Un sistema eléctrico al borde del colapso
La crisis de combustible ha dejado al descubierto las debilidades estructurales de la isla. Con una matriz energética dependiente del crudo y plantas termoeléctricas obsoletas, la generación de electricidad se ha vuelto una tarea imposible. Desde el 7 de febrero, el racionamiento de gasolina y los apagones programados han paralizado la vida cotidiana, afectando desde el transporte público hasta la conservación de alimentos.
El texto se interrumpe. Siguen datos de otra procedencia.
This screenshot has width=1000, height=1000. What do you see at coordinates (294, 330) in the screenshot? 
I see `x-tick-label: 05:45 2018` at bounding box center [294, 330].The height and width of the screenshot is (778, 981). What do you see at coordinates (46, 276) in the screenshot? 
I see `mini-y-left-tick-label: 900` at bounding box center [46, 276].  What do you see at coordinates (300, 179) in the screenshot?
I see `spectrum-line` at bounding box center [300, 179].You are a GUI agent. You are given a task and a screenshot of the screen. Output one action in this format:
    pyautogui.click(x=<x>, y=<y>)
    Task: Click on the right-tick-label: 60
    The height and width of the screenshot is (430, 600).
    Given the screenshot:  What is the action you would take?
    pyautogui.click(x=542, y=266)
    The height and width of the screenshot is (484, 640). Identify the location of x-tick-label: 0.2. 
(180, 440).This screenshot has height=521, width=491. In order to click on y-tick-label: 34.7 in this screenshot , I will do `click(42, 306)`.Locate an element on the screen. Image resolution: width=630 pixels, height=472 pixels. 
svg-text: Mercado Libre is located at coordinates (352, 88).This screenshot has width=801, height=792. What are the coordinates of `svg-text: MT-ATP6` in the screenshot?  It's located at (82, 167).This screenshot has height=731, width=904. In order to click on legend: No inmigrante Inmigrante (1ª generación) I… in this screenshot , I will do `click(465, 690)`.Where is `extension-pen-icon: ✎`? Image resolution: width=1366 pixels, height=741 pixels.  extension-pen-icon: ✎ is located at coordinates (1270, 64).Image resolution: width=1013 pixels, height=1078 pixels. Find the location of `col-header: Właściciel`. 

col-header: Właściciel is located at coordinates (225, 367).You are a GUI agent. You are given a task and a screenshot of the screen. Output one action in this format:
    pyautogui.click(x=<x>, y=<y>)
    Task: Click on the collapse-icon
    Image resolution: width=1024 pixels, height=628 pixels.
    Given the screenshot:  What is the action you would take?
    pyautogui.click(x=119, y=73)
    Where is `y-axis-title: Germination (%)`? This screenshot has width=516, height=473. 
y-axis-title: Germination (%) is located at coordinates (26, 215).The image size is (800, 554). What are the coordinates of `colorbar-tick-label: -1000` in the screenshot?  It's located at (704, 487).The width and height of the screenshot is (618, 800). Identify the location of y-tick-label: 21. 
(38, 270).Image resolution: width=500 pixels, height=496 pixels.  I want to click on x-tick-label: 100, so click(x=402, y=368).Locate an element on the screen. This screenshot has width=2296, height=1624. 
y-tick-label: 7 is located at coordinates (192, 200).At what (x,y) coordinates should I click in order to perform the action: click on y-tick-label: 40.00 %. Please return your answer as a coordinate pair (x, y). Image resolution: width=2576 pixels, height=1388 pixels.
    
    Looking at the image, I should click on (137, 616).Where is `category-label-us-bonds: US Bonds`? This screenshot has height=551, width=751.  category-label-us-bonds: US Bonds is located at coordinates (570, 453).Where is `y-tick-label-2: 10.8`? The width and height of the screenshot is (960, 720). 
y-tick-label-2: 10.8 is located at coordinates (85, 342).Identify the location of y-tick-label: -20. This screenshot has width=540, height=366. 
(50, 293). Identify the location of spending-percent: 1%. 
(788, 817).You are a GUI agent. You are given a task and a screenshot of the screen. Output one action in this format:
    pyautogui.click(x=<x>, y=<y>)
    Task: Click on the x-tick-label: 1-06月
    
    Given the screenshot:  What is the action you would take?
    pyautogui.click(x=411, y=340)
El turismo como víctima colateral
La falta de suministros básicos ha provocado el cierre de numerosos hoteles y una caída drástica en la llegada de visitantes. Sin divisas provenientes de los viajeros, el gobierno de Miguel Díaz-Canel se encuentra asfixiado, sin margen de maniobra para importar medicinas o alimentos esenciales.
Díaz-Canel ha denunciado un “criminal empeño del imperio” por asfixiar la economía cubana, bajo embargo desde los años 60. En un mensaje reciente, el mandatario afirmó: “La Revolución vuelve a enfrentar momentos difíciles, pero rendirnos no es una opción”. Sin embargo, para el cubano de a pie, la retórica oficial choca contra la realidad de calles vacías y hoteles desiertos. La parálisis turística no es solo un dato estadístico; es el golpe de gracia para una economía que se queda sin combustible y sin el oxígeno de los dólares extranjeros.